The company acquired the Back Forty Project when it purchased Aquila Resources on Dec. 10. Gold Resource Corp. operates the Don David Mine in Mexico, where for over 10 years it has produced gold, silver, copper, lead and zinc.
Wilkinson said the Back Forty Project could be one-and-a-half times the size of the Don David Mine in terms of production. That mine has produced about 40,000 ounces of gold equivalent per year over the past several years, despite COVID. For the first nine months of 2021, it produced 28,000 ounces of gold equivalent, generating revenue of $87 million and net earnings of $5.3 million, Wilkinson said. The mine employs about 530 workers, she said.
But the company is a long way from opening a mine at the Back Forty near Stephenson. Wilkinson said it could take four or five years to receive the necessary permits and construct the mine. “Right now, it’s a field. I call it a project,” Wilkinson said.
“We’re in the middle of doing the definitive feasibility study. Once that’s completed, we’ll have a better idea of what we think the reserves will look like. We’ll have a flow sheet and a mine plan that will flow from that,” Wilkinson said.
“First things first is a feasibility study, and we’re being very careful and methodical,” she said.
The previous owner of the Back Forty Project, Aquila Resources, submitted the application to lease 1,988 acres of state-owned mineral rights on April 9, according to a Jan. 10 letter from Kirk Lapham, a manager in the Minerals Management Section of the Michigan Department of Resources (DNR) informing State Sen. Ed McBroom of the Administrative Board’s approval of the lease on Jan. 4, 2022.
McBroom, the Republican chair of the Senate Natural Resources Committee, was among a group of lawmakers who sent a letter to the Michigan Department of Natural Resources Dec. 17 expressing their support for the lease renewal.
Besides McBroom, among those signing the letter are Sen. Wayne Schmidt, Sen. Jon Bumstead, Rep. Sue Allor, Sen. Jim Stamas, Rep. Beau LaFave, Rep. Sara Cambensy, Rep. Greg Markkanen, and Rep. John DaMoose.
In the letter, McBroom said, “All of us have been approached, lobbied, cajoled, and/or even verbally assaulted by those who are undoubtedly also pressuring you to not renew this lease.”
But he said the arguments opposing the Back Forty Project don’t merit revoking the lease, largely because it is only step one in a lengthy process that would determine whether the mine should be approved.
The legislature passed Part 632 of the Natural Resources and Environmental Protection Act 451 without opposition to ensure the economic development potential of mining is considered while protecting the environment, McBroom said.

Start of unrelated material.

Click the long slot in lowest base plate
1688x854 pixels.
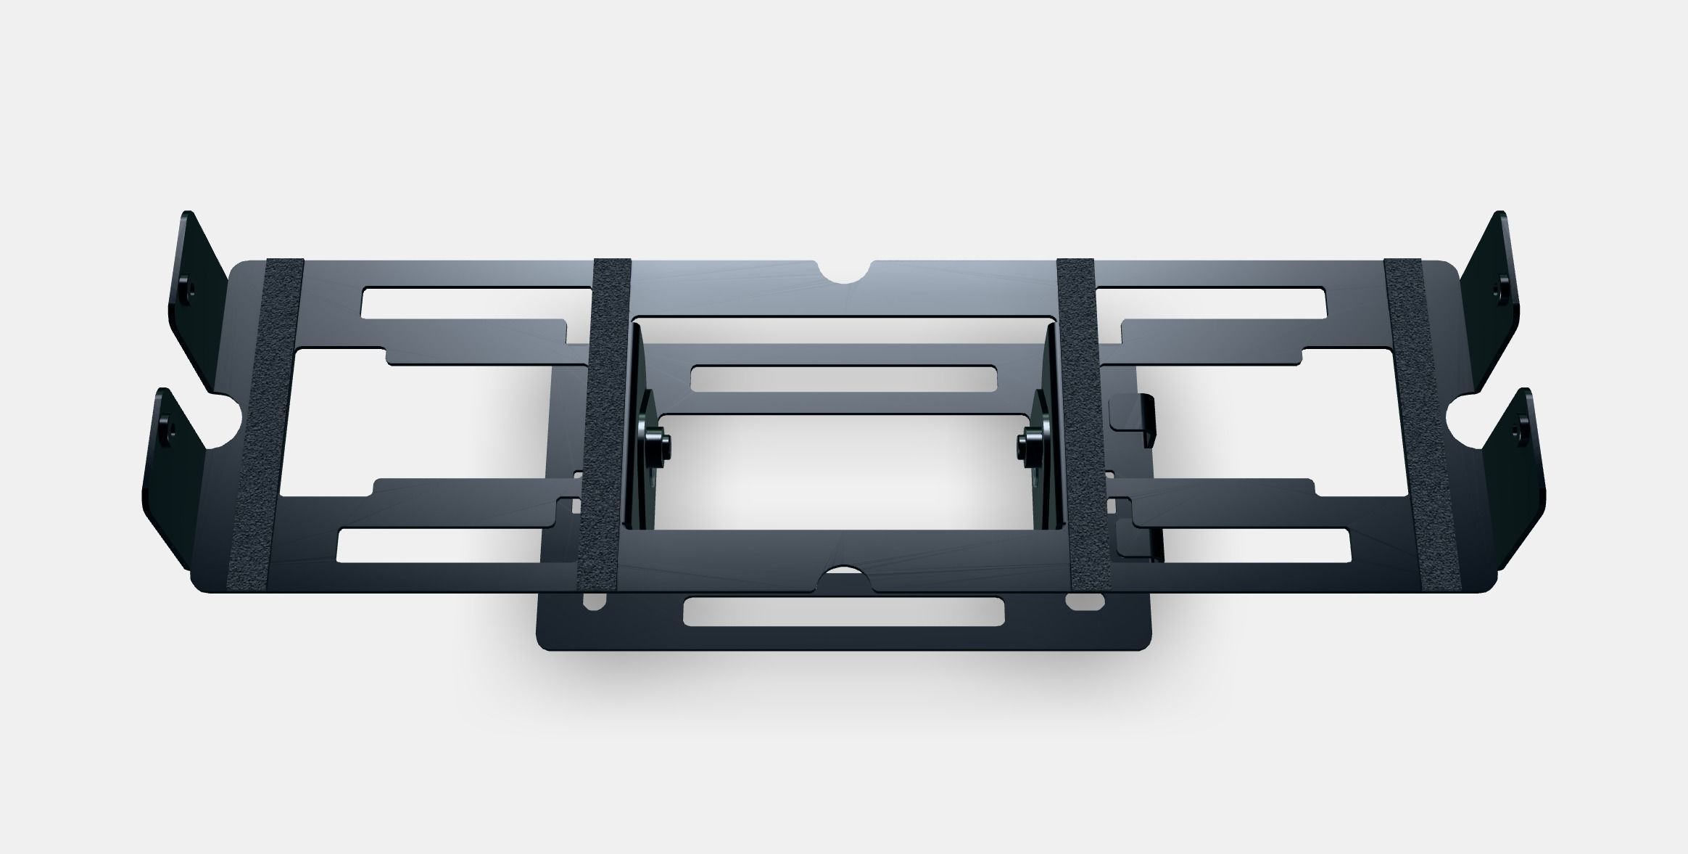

The act says in part, “The special concerns surrounding nonferrous metallic mineral mining warrant additional regulatory measures beyond those applied to the current iron mining operations.”

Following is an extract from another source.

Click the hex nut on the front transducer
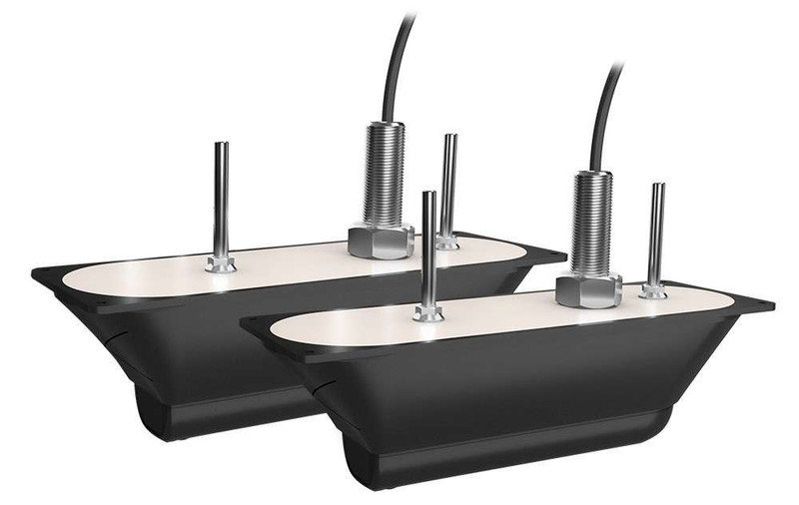588,290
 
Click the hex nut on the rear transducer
381,241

McBroom’s letter also discusses the economic opportunity the mine presents. “The opportunities for area jobs and investments are real. One need to look no further than Marquette County to understand not only the economic impact, where Eagle Mine has invested over one billion dollars into the economy, but also evidence of the reality that, as Governor Granholm envisioned, today’s mining can safely co-exist with good environmental stewardship.”
The letter also said: “We implore you to immediately renew the lease and then join us in advocating for the expediting of the permitting process with your counterparts in the administration and DEGLE (Department of the Environment, Great Lakes and Energy).”